On 26/05/2011 12:43, Jasper Op de Coul wrote:
> Hi list,
> I've been doing some work with OAIPMH harvesters lately, and would like
> to share some of my experiences on the subject.
> When harvesting specific sets with the `set` param, there is an issue
> that a harvester is not notified when a record is removed from that set.
> I think most implementers are aware of this, and it is the biggest hole
> in the specification.
> For example: A specific set is harvested, but at a later time one of the
> records is no longer part of that set. The record then disappears from
> the feed, but the harvester is never notified because there is no delete
> event.
> There are several ways to deal with this:
> 1. Do incremental harvests with the ?set param, then do a full harvest
> periodically or when someone calls or mails that records are missing.
> This is a common approach but it is no solution to the problem. I think
> we can and should do better then that.
> 2. Always do a full harvest with the ?set param. This will put a lot of
> load on the servers, take lots of time, and is not a very social thing
> to do. So, not a good option.
> 3. Use incremental harvests, but never use the ?set param. The client
> will receive all records and can inspect the SetSpec header manually to
> see if this record is part of the wanted set. Records that are not part
> of the wanted set but are in the client database can be removed.
> The last option means a lot more housekeeping for the client, but it is
> the only way for a client to be sure that the data is correct.
> Although sets are a very useful feature, the set parameter is basically
> broken. This should be noted somewhere in the documentation, probably in
> the harvester guidelines.
> Personally I would be in favour of deprecating the set parameter so we
> can put a big fat warning explaining this problem.
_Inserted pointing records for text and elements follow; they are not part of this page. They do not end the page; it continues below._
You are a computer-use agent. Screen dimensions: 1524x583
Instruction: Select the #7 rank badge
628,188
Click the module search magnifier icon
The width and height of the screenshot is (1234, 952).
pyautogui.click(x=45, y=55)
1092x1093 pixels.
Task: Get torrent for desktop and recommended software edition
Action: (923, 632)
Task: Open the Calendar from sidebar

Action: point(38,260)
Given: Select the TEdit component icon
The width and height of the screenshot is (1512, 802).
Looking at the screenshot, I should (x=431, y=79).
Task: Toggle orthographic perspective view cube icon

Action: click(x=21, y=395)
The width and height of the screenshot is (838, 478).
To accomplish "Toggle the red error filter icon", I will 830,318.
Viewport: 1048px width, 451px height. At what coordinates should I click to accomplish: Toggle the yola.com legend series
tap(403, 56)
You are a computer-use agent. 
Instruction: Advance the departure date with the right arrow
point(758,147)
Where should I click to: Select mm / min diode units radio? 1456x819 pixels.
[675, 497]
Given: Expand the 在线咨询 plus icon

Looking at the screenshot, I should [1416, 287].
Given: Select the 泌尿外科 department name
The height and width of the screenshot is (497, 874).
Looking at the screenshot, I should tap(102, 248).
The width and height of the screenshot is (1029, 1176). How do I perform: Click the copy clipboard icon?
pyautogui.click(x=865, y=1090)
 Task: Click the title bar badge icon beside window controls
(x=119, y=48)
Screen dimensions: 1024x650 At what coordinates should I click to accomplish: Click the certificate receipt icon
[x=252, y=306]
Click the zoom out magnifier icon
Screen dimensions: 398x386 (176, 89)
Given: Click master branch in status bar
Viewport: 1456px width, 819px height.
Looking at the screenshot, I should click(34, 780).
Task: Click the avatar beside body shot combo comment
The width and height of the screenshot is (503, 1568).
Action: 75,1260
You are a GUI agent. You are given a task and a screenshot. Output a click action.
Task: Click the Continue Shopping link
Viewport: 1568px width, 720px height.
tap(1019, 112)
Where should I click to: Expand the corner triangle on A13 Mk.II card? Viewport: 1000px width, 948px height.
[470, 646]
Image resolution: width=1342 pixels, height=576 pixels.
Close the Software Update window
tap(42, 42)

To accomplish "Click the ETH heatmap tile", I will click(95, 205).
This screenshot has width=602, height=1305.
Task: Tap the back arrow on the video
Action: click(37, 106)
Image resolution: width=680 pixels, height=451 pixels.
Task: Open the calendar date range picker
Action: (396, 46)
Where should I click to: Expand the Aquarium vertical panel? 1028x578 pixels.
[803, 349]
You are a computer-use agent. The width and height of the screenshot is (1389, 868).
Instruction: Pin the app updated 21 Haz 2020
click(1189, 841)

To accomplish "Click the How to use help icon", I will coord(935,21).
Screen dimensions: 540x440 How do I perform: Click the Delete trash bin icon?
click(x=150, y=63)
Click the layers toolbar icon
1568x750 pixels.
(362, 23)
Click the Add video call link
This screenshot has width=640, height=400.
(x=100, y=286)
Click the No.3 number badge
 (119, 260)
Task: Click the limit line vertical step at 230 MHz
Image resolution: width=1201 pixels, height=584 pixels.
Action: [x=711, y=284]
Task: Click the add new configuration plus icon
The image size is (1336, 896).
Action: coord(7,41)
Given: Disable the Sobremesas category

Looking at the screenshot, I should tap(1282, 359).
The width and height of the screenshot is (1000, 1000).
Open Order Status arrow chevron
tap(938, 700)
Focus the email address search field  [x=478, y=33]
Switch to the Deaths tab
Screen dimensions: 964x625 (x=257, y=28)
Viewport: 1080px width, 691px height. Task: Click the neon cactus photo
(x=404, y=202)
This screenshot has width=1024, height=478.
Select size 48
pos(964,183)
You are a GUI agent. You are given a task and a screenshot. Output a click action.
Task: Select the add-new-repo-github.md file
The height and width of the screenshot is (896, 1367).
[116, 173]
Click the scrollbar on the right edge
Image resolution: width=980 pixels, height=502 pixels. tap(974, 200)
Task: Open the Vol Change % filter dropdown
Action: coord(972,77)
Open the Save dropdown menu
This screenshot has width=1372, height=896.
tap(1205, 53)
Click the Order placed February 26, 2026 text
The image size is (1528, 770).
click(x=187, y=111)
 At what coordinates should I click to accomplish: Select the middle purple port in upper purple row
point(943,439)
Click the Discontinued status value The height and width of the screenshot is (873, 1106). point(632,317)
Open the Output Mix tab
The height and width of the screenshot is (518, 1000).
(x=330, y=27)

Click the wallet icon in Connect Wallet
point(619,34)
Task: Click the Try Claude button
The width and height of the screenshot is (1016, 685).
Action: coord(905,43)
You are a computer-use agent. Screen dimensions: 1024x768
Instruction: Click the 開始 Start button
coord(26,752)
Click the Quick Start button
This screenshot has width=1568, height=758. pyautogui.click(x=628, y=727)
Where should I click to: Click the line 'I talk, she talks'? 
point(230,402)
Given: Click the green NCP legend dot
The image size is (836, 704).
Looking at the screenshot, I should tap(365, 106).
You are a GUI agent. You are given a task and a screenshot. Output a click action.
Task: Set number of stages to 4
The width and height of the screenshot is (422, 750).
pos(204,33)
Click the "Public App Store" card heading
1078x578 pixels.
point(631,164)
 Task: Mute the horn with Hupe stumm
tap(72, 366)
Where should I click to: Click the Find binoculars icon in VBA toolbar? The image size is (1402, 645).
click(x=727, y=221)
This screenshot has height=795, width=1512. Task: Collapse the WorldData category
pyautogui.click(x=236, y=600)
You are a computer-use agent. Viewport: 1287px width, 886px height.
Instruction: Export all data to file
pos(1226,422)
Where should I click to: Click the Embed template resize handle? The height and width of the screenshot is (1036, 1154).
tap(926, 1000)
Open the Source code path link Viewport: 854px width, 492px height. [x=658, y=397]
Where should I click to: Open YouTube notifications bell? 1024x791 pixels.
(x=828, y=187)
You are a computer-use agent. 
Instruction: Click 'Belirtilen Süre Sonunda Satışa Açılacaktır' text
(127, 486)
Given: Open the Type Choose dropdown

> Another issue that came up recently has to do with incremental
> harvesting. The harvester guidelines mention that for the value of the
> from parameter, the `responseDate` should be used, and that it is
> advisable to overlap by a small additional amount.
> I think it would be better if a harvester does not use the responseDate,
> but instead uses the latest datestamp of all harvested records.
> Consider the following situation:
> Someone modifies a document in a database at 4 o'clock.
> An external OAI service gets updated once an hour, so it will have the
> changes at 5 o'clock. The OAI software will use the modification dates
> from the database, so at 5 o'clock the modified record is added with a
> datestamp of 4 o'clock.
> If a harvester comes by at 4:30, that modifed document is not in the OAI
> feed yet. An hour later at 5:30, the harvester harvests again with a
> `from` parameter value of 4:30. The harvester will never get the
> modified document because it was modified earlier then 4:30.
> Off course this whole situation is far from ideal, but it could be that
> there is a gap between the modification date of a resource, and when it
> gets added to the oai server. This gap can be anything from a few
> seconds to a few weeks.
> If a harvester always uses the latest datestamp of any of the harvested
> records, you are sure that no records are missed, and you never harvest
> too much.
> I hope this helps implementers build better harvesters. If there is
> concensus about adding this to the harvester guidelines, I would be
> willing to write some text for it.